Some life paths reveal themselves before the traveler even knows they’re looking
This was how it was with Douglas Luchansky.
He attended acting school right out of high school and later studied film and directed videos for two notable ’80s bands that aired on MTV.
Later, after graduating from Cal State University Fullerton with a degree in Business Finance, he became an expert in an industry that was just beginning to evolve three decades ago: accounting software.
The Digital Revolution
When Luchansky was graduating college, many companies were still doing books in large, handwritten ledgers – a practice that was about to change dramatically.
“My dad had an independent tax service,” Luchansky says. “He did everything manually and had a lot of small businesses as clients. I went to work there and started doing their books just as the personal computer wave started to build. People began to ask if I could put their books on computer and I found I had a knack for understanding how it all worked.”
As bookkeeping and tax software systems continued to get more sophisticated, Luchansky was mastering the dynamics of a variety of industries because he was working with a broad range of clients. And to truly know how to maximize the use of the software, you needed to understand the subtleties of the specific industries.
“Since I was working with different types of clients, I started learning about their industries,” he says. “One was a mortgage company. One was a legal firm and another was a company that owned several properties and before you know it I started gleaning all this knowledge on computers, accounting and the different aspects of each industry. And all these companies relied on me because almost no one was computer literate back then. They’d call and say, ‘We don’t know what to do! Do we push X or Y?’”
He began to get more serious about this as a calling after he turned 30 and his friends were talking about 401ks and house payments and car payments and kids.
“I thought I was left behind so I figured I’d better get a permanent job,” he says. “So I opened up the Orange County Register and saw an ad to do support for computers over the phone – ‘must know accounting and must know computers.’ I applied and got the job.”
It was support for the MAS90 system, which he was familiar with. Though he stayed only a year, it was a great move as he met his wife there.

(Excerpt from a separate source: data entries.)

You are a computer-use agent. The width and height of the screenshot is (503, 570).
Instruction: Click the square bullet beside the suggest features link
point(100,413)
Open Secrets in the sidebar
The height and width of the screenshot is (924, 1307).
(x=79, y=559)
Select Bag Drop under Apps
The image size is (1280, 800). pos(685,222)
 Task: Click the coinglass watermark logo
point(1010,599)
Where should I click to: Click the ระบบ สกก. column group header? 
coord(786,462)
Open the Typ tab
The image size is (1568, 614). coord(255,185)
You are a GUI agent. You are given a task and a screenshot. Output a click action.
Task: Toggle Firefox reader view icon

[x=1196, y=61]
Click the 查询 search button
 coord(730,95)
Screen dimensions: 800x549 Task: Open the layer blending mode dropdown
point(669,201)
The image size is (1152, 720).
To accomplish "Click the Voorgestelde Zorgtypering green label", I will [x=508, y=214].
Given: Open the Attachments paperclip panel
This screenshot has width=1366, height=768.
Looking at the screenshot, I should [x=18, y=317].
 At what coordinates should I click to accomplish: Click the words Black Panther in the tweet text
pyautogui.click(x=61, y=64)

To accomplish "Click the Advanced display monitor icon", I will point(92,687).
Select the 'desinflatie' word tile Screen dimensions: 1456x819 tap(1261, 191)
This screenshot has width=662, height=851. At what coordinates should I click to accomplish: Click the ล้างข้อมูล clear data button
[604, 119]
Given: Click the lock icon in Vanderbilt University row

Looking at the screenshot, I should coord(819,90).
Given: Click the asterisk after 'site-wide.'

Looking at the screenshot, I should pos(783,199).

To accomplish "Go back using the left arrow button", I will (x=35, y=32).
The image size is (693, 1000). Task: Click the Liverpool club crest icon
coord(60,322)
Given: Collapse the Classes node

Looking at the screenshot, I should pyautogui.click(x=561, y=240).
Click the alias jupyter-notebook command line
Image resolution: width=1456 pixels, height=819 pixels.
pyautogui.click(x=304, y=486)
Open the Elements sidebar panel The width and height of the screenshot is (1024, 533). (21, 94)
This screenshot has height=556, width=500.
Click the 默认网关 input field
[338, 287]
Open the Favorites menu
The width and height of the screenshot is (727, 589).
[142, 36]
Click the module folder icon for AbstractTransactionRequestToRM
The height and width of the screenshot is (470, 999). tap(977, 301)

“I was too entrepreneurial so I only stayed a year,” he says. “My wife stayed on for another seven or eight. Once I quit I started getting referrals from friends and co-workers, mainly because everyone loved my wife so they’d throw me clients in our local area that needed help. Before long, I had a business and three or four years later, I had about 60 clients.”
From there, he got an office, hired staff, some of whom are still with him after 25 years, and continued to stay on the edge by developing its own software system. When asked what makes ACI’s Sage software different from other accounting solutions, he cited a study done years ago about what motivated companies to buy their first system and then their second.
Finding a Niche
“When companies first began buying accounting software systems, their No. 1 priority was price. What was the cheapest?” “The second time they bought, which was usually about seven years later, the priority was about having a partner,” he says. “Companies realized how important having a consulting partner was for driving the solution. I try to differentiate who they will be working with. I’m the owner of the company, not a commissioned sales rep. If you email me over the weekend, you’re going to get a response. If you call me on a holiday, you’re going to get a response and those kinds of differentiators, when you’re talking to a CFO, or CEO, make a huge difference.”
He goes on to explain that the products all do roughly the same thing. Numbers don’t change, after all. The differentiator is the people.
“I have individuals who have worked for me – I prefer to say worked with me – for 25 years,” he said. “There is obviously a reason. They like doing what they’re doing.
We all have a journey to live and without a definitive goal and without having anything overly encouraging me. I did consulting, I enjoyed it. I still enjoy it and it’s incredibly beneficial to like your job.”
Service is Key
He sees his company continuing to grow and loves that he can solve the specific needs for his customers.
“We’re in the small- and mid-sized business market,” he says. “Think $10 million in revenue and above. That’s normally where our solutions start. And it stops at $5B a year. We’re not doing mom and pop, but we’re not doing Disney or Target either and that works for us.”
Individualized, personal service is what makes ACI stand out, according to Luchansky. He relates a recent story of a client’s entire system being hacked with a virus that destroyed it top to bottom.
“We had to reinstall their entire system,” he says. “I was helping them all weekend because there were people relying on them being able to get that payroll out. They have bills to pay and not being able to get the check out is not an option. This is why people come to us. We’ll be there when you need us most.”